Teaching tip: Let silence sit after testimonies. Don't rush to fill it.
3. The World Today (15 min) – Beyond the Cold War
Current Nuclear Reality
- ~12,200 nuclear weapons remain today
- About 2,100 weapons remain on "high alert"—ready to launch within minutes
- 9 countries possess them
- Risks today: accidents, miscalculation, cyberattacks, AI integration
Discussion Point
"2,100 weapons on high alert means leaders have 5-30 minutes to decide whether to launch. How would you make that decision? What could go wrong in 5 minutes?"
The Costs
- Over $100 billion per year spent on nuclear weapons
- That's more than the WHO + UN Climate Fund combined
- Question for students: What could $100 billion/year fund instead?
Climate Impact
- A 'limited' India–Pakistan nuclear exchange (100 warheads) could cause famine for 2 billion people
- Nuclear winter scenarios affect everyone, not just combatant nations
Reflection Question
"Why would a nuclear war between India and Pakistan cause famine in Africa, Europe, and South America? How are we all connected?"
Legal Status
- TPNW (2021): Nuclear weapons now illegal under international law. 70+ countries have signed or ratified the treaty
- But nuclear-armed states refuse to join
Discussion Point
"If 70+ countries have banned nuclear weapons, why do the nuclear-armed states refuse to join? What are they afraid of losing?"
Collect 2-3 student responses on whiteboard.
4. AI and Nuclear Weapons (10 min) – The New Frontier
The 5-Minute Question
"In a nuclear crisis, leaders typically have 5-30 minutes to decide whether to launch a counterstrike. AI can process data in seconds. Humans need minutes to understand context. When the stakes are civilization itself, should machines make these decisions?"
Current Reality
- US, UK, France: "Humans will always decide"
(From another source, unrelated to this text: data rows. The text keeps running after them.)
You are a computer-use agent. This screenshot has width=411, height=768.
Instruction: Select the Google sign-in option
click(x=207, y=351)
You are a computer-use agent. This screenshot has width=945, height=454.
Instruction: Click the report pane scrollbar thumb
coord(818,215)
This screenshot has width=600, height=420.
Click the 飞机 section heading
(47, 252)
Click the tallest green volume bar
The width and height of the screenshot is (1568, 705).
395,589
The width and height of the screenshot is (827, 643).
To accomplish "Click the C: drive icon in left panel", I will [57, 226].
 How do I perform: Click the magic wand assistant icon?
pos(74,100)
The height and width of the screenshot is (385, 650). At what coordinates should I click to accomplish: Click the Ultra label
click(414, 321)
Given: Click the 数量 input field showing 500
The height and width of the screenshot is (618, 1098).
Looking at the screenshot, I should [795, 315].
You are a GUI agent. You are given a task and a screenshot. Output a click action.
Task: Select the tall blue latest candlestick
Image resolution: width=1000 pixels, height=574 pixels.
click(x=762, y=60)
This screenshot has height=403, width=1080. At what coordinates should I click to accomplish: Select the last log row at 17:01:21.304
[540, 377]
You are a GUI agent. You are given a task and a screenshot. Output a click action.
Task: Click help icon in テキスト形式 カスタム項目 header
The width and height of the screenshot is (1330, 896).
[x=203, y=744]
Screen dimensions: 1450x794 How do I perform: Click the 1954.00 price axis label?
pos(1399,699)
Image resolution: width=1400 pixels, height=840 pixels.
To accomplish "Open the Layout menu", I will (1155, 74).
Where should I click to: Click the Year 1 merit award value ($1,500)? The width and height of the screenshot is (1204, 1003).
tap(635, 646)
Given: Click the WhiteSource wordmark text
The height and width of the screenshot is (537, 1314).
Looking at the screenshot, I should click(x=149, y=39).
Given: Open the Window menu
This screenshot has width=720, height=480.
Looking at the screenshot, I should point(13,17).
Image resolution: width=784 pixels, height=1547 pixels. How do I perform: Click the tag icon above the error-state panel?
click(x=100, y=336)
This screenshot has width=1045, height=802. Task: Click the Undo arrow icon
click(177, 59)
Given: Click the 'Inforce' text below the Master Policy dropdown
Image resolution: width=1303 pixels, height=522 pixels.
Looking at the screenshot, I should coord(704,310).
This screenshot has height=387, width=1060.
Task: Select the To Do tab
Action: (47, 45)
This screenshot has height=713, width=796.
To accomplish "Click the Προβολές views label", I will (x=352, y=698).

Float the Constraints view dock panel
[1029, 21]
- China: Refuses to make this commitment
- Russia: Already has semi-automated systems ("Dead Hand")
Discussion Point
"Self-driving cars still get into accidents. What is the 'training data' for nuclear war?"
Key insight: This isn't science fiction - it's happening now. AI integration into nuclear command systems is accelerating.
5. Group Activity (20 min) – Choose the Future
Setup
Divide into groups with role cards:
- Government leader
- Doctor/healthcare worker
- Climate activist
- Taxpayer/economist
Discussion Prompt
"What does the world look like in 2045 - with nuclear weapons vs. without them?"
Activity
- Draw two columns on large paper
- List consequences, opportunities, risks
- Present back in 2 minutes each
Teaching tip: Encourage specifics. "World peace" is too vague. "No risk of accidental nuclear war" is concrete.
6. Closing Reflection (10–15 min) – Agency and Hope
Nobel Peace Prize Photo
Show ICAN 2017 Nobel Peace Prize photo
Final Question
"If you had 1 minute to talk to your country's leader about nuclear weapons, what would you say?"
Collect 3-4 student voices. Write key phrases on whiteboard.
The Takeaway
"Nuclear weapons are human-made. What we built, we can also dismantle."
- Treaties exist (TPNW)
- Change is possible
- Your generation will decide this
7. Optional Action Steps
Immediate Actions (QR codes/handouts)
- NUKEMAP - See what a nuclear weapon would do to your city
- TPNW summary - Read the actual treaty
Take It Further
- Prepared postcard/email templates to parliament or city council
- Social media toolkit (#nuclearban #TPNW)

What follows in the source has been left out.